Para isso, segundo a apuração, a organização criminosa era dividida em setores: os núcleos “Presidência” e “vetor de propagação” eram municiados pelo grupo “estrutura paralela. Após consultas em ferramentas da Abin, como o programa espião FirstMile, eles repassavam dossiês e informações para serem disseminados por outros integrantes da estrutura.
Já o núcleo “Presidência” seria um ponto de contato do Planalto com os responsáveis por proliferar as fake news. A investigação aponta que o esquema, montado também para blindar o senador Flávio Bolsonaro (PL-RJ) no caso da “rachadinha”, funcionava a mando do então diretor-geral do órgão, Alexandre Ramagem, hoje deputado federal pelo PL e aliado do ex-presidente.
Segundo os investigadores, uma parte da agência — ou o "núcleo de inteligência paralela" — comandada por Ramagem foi "aparelhada" para viabilizar a manutenção de Bolsonaro na cadeira de presidente. A PF viu relação entre as duas investigações, compartilhou provas, e dedicou um capítulo no relatório sobre as conexões entre a "Abin paralela" e o plano de golpe de Estado. A PF aponta que Ramagem orientou o presidente a atacar a credibilidade das urnas e adotar uma estratégia mais hostil no enfrentamento contra o "sistema”.

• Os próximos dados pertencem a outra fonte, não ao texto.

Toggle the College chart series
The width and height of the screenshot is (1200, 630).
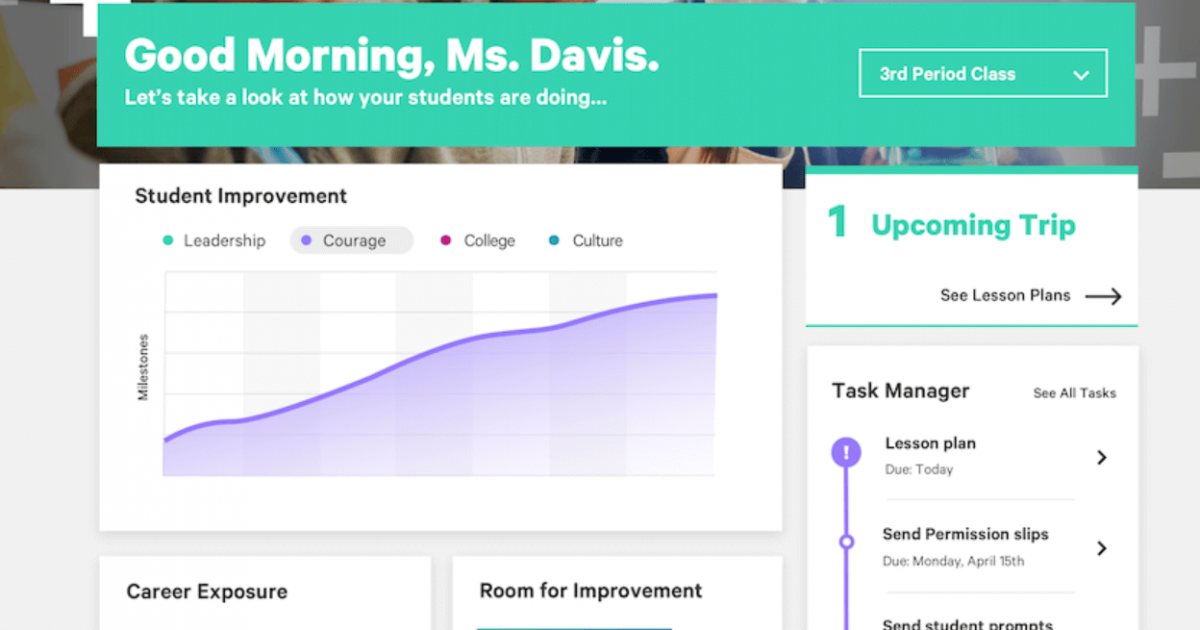tap(478, 241)
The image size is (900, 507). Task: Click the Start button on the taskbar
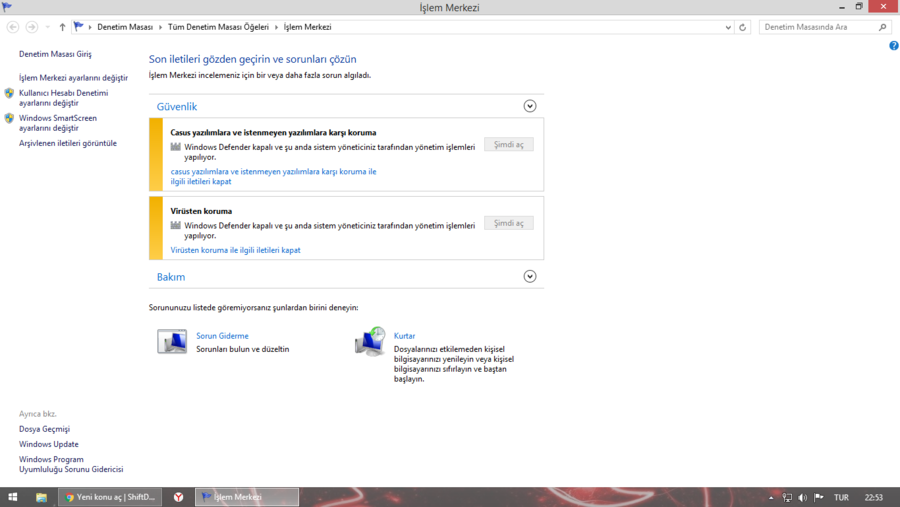coord(13,497)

Ferramenta de monitoramento
Como revelou O Globo, a Abin utilizou um programa secreto chamado FirstMile para monitorar a localização de alvos pré-determinados por meio dos aparelhos celulares. Após a reportagem, a Polícia Federal abriu um inquérito e identificou que a ferramenta foi utilizada para monitorar políticos, jornalistas, advogados e adversários do governo de Bolsonaro.
De acordo com a PF, além de policiais federais e servidores da Abin, o então diretor da pasta à época, Alexandre Ramagem, e o vereador do Rio Carlos Bolsonaro são investigados por suposta participação na chamada “Abin paralela”. Eles foram alvos de mandados de busca e apreensão. Ambos negam o crime.

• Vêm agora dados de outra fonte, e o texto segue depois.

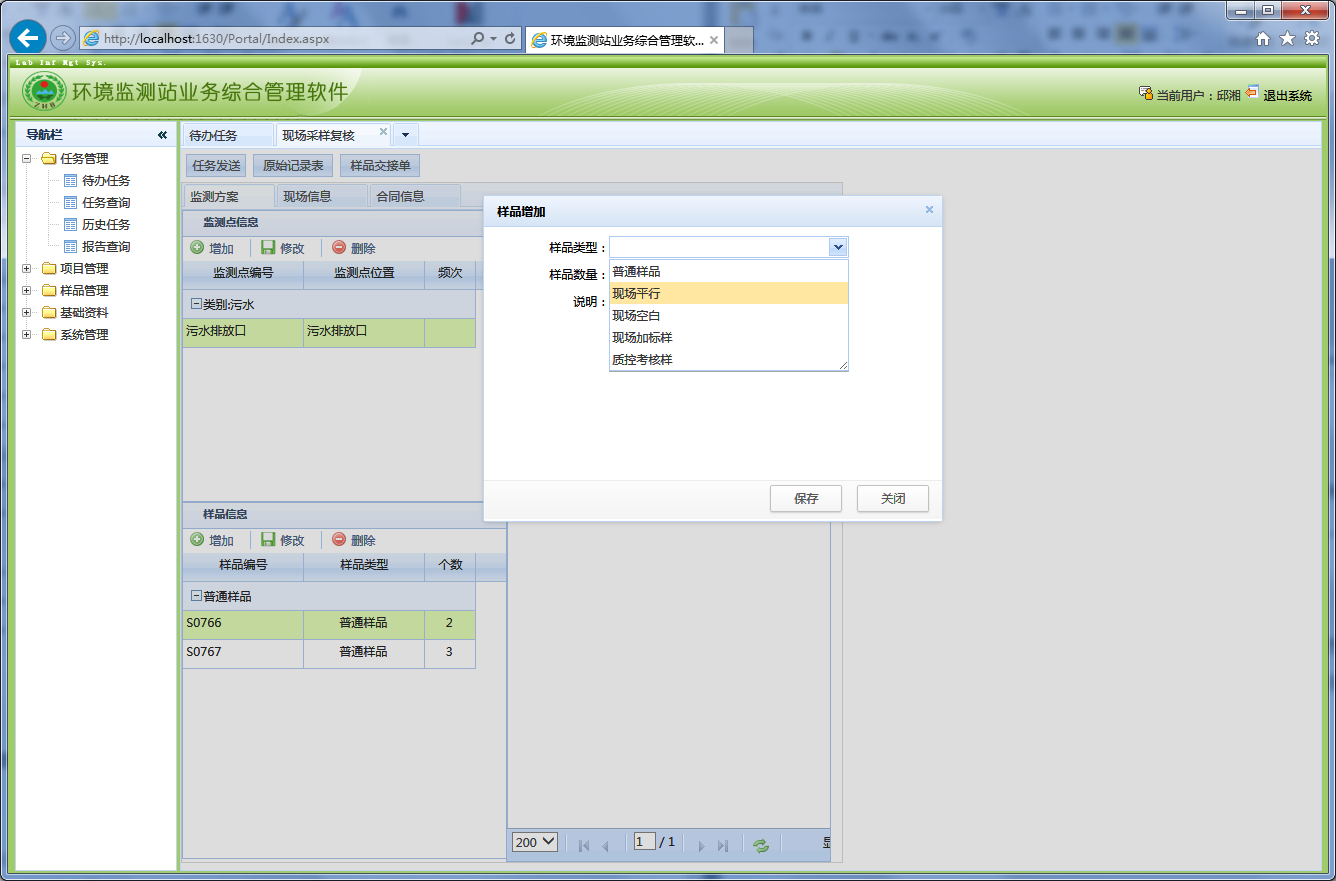Collapse the 普通样品 group row

196,596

Em 2022, a Associação Brasileira das Indústrias de Material de Defesa e Segurança (Abimde) conferiu ao FirstMile, nome do sistema utilizado pela Abin, uma "declaração de não-similaridade". O documento é utilizado para a contratação do sistema sem a necessidade de licitação, já que só existe apenas um fornecedor. No documento, a entidade identificou o programa como um "serviço de geolocalização de dispositivos móveis em tempo real, capaz de decodificar as identidades lógicas dos dispositivos e de gerar alertas sobre a rotina de movimentação dos alvos de interesse".

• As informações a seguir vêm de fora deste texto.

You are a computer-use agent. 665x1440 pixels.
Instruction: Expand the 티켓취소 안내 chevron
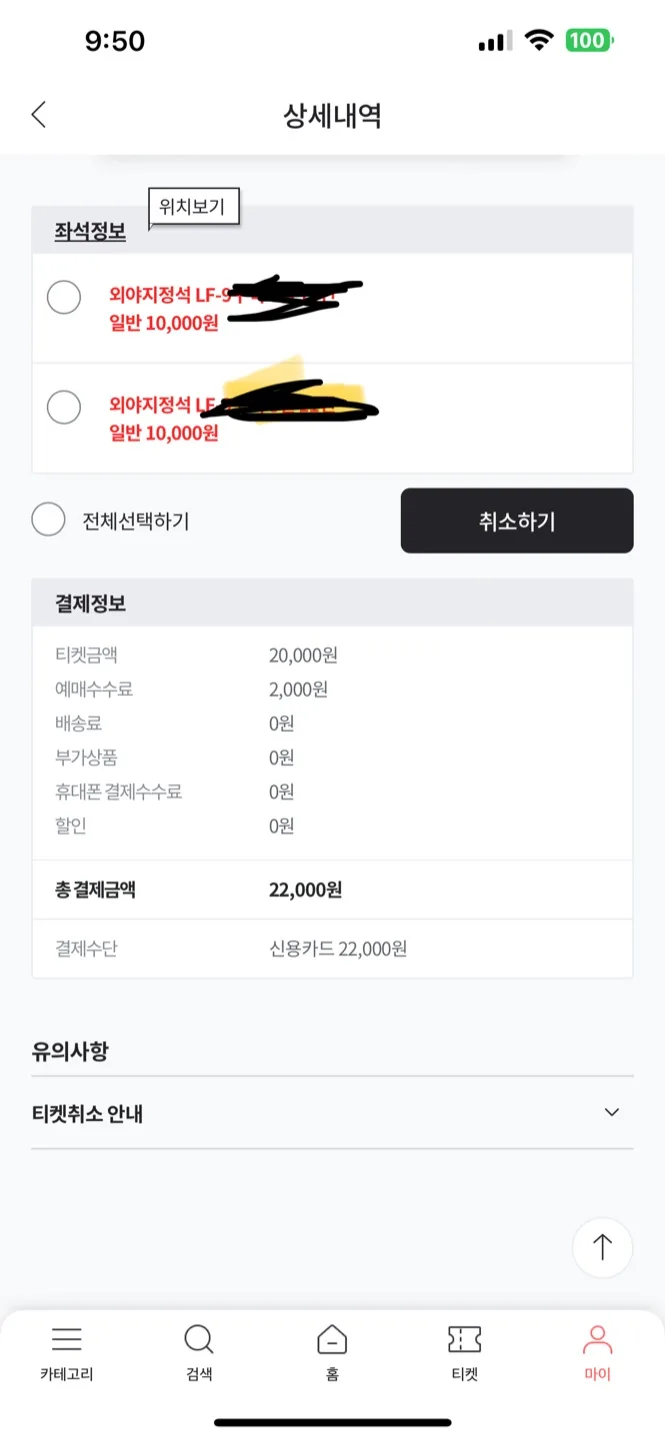click(x=612, y=1112)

Ainda de acordo com o documento, o programa usa a "infraestrutura GMLC e Sistema de Sinalização por Canal Comum". De acordo com especialistas, as designações técnicas apontam que o sistema usa, de alguma forma, a rede comum de celulares de operadoras de telefonia. A descoberta dessa vulnerabilidade ficou famosa a partir de 2014, quando dois especialistas alemães estudaram como outro programa parecido da mesma empresa que fornece o FirstMile conseguia esses dados, chamado de SkyLock.
O Sistema de Sinalização por Canal Comum remonta à década de 1970 e é o que permite a conexão entre dois celulares: em outras palavras, para completar uma ligação entre duas pessoas, a rede de telefonia precisa saber a qual antena cada celular está conectado.